Ele garante que tudo o que faz não é especial e que qualquer um seria capaz de fazer. Basta se propor a realmente prestar atenção nos detalhes. “É bom fechar seus olhos às vezes, ouvir o som ao redor, pisar na grama, sentir cheiros, realmente usar todos os seus sentidos. Hoje eu aprecio mais as coisas, tive que diminuir o meu ritmo e isso me fez prestar mais atenção nas coisas, me distrair menos”, reflete.

Antes de toda essa jornada no mundo das artes, Bramblitt teve um bocado de dificuldades, decorrentes de sua condição de saúde. “Estive muito doente quando criança. Teve vezes em que eu ficava metade do tempo no hospital.Mas sempre desenhei muito e era como terapia. Sempre é um bom dia para desenhar. Você não pensa muito quando faz isso. Só que eu nunca pensei que seria um artista”.
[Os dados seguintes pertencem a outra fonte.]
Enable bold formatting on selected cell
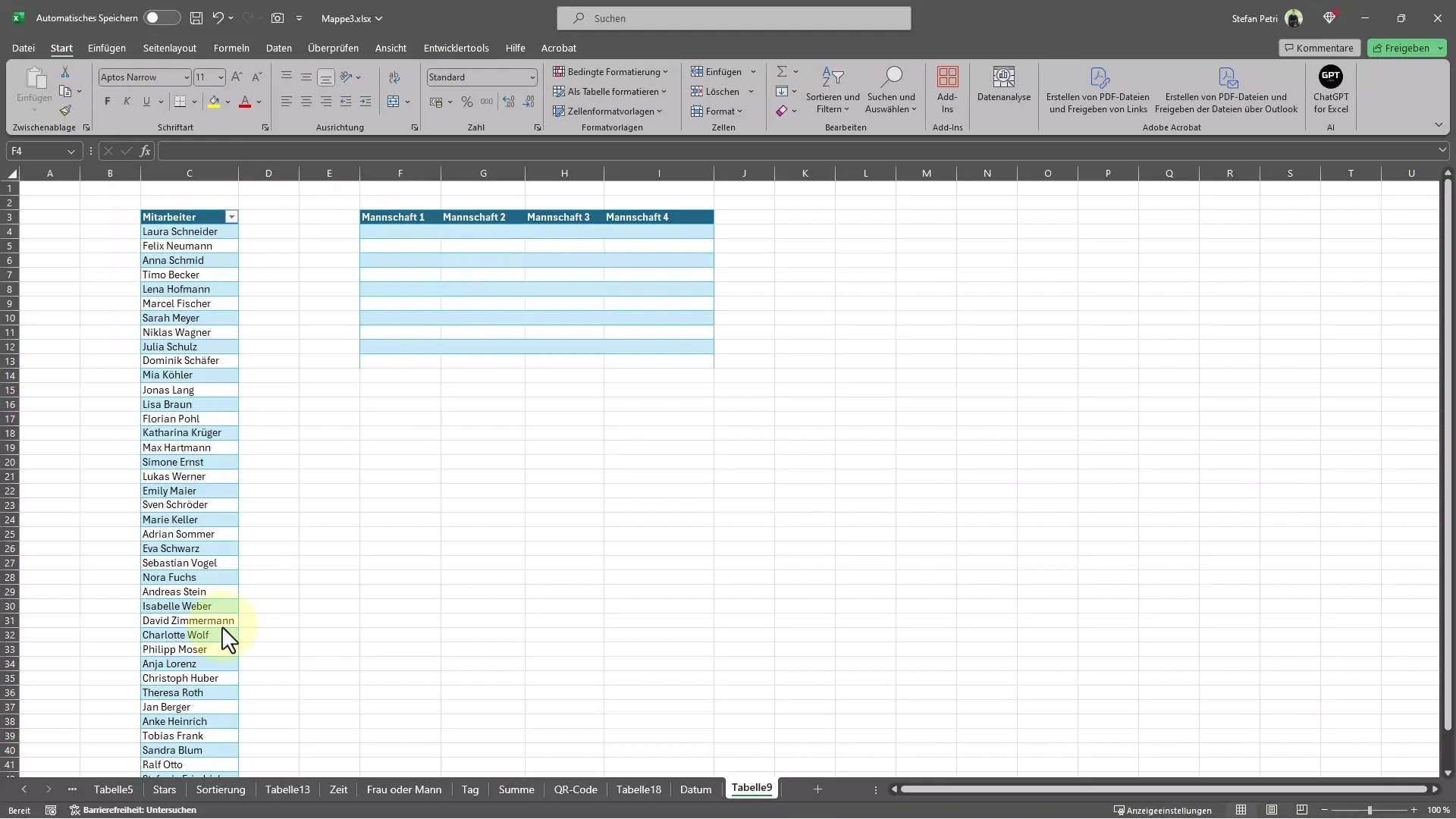1456x819 pixels. 107,100
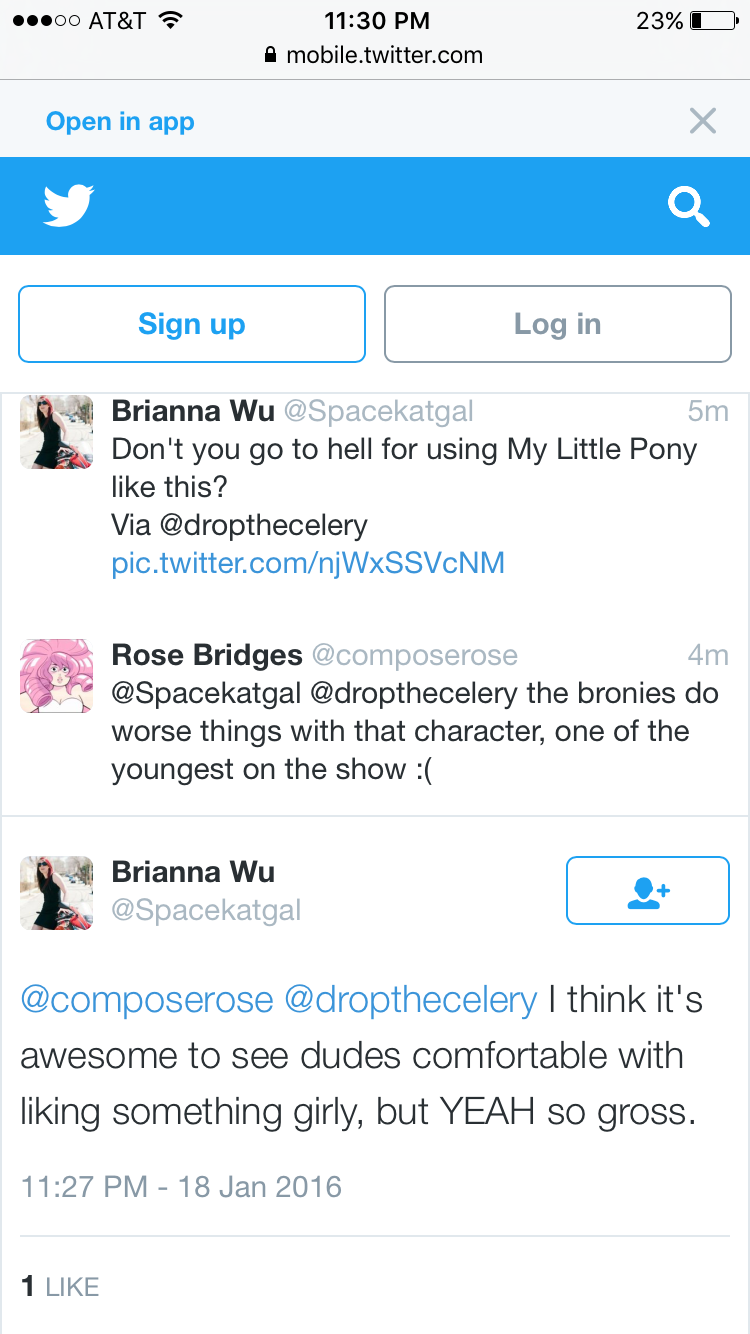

Logo depois que perdeu a visão por completo, veio a depressão e o sentimento de impotência. “É uma sensação horrível. Toda a esperança de fazer algo novo ou significante havia ido embora. Mas quando você está entre os pincéis, não se preocupa com o passado ou o futuro, se está perdido ou com as contas que tem para pagar. Depois de um tempo, comecei a me acalmar. Demorou uns 4 ou 6 meses até eu começar, mas depois ficava até 14, 16 horas pintando, todos os dias. Você entra nesse hábito e quer ficar nesse momento, apreciá-lo.”
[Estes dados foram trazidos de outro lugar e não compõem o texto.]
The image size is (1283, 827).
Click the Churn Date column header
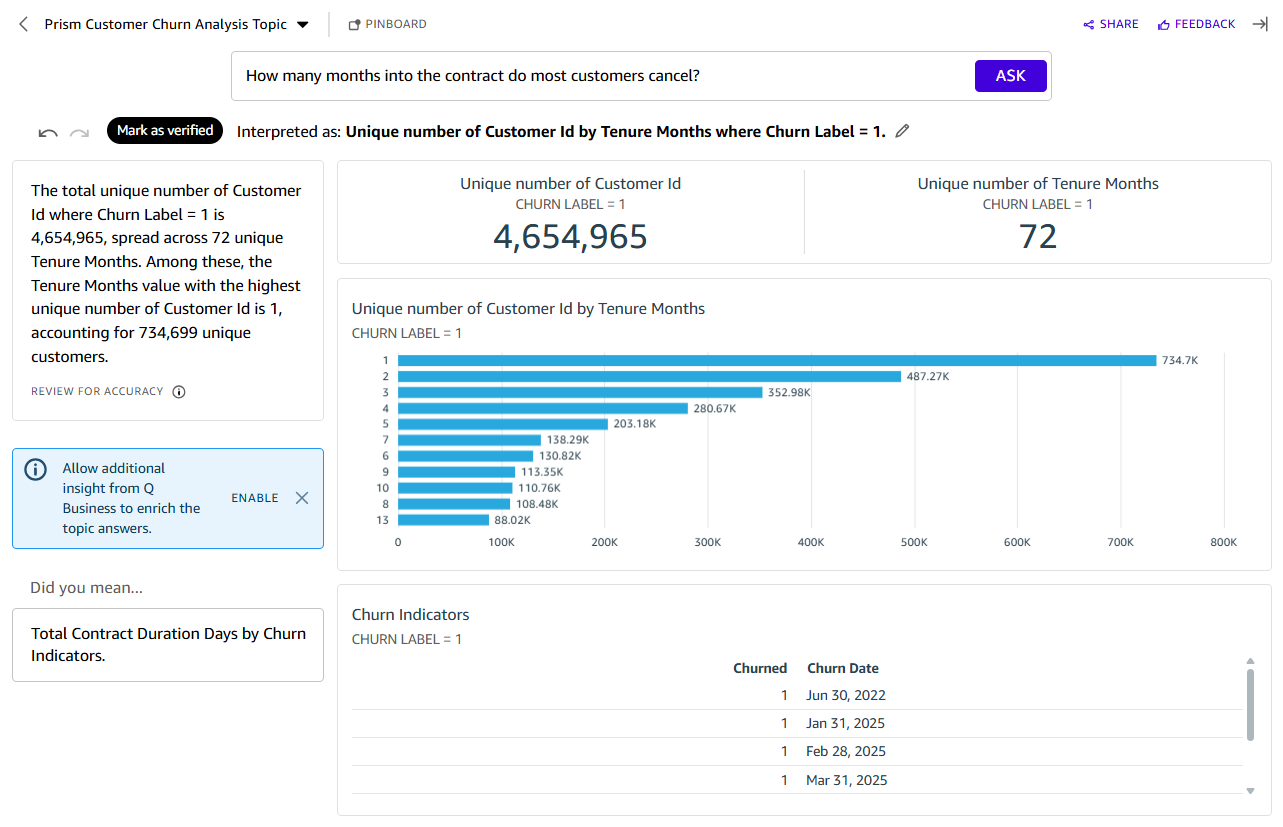pos(842,668)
Felizmente, esse momento contemplativo pode ser infinito. O artista cego tem uma carreira brilhante, com documentário e livros publicados, workshops em constante andamento, e obras de arte vendidas até para a presidência norte americana. Recentemente, customizou uma aeronave da Gol, inspirada no Rock in Rio, ouvindo as músicas do festival escolhidas pelo público. Que conselho daria para quem quer ser como ele? “Não julgue você mesmo. Se vai criar alguma coisa, não edite, deixe a ideia fluir, se dê a liberdade de expressão e criação. Se fizer isso, vai se surpreender!”.

Nas telas, encontrou uma saída para todos os seus anseios. “Não estaria vivo sem a arte. Preciso fazer isso todos os dias e quando estava doente foi realmente o que me salvou. É o jeito que vejo o mundo e me comunico. A arte me trouxe de volta  à vida quando me sentia isolado. Nunca achei que alguém veria um pintura minha ou se importasse. Mas ela me conectou às pessoas. Hoje tenho amigos ao redor do mundo todo! Eu realmente não consigo expressar o que isso significa para mim”.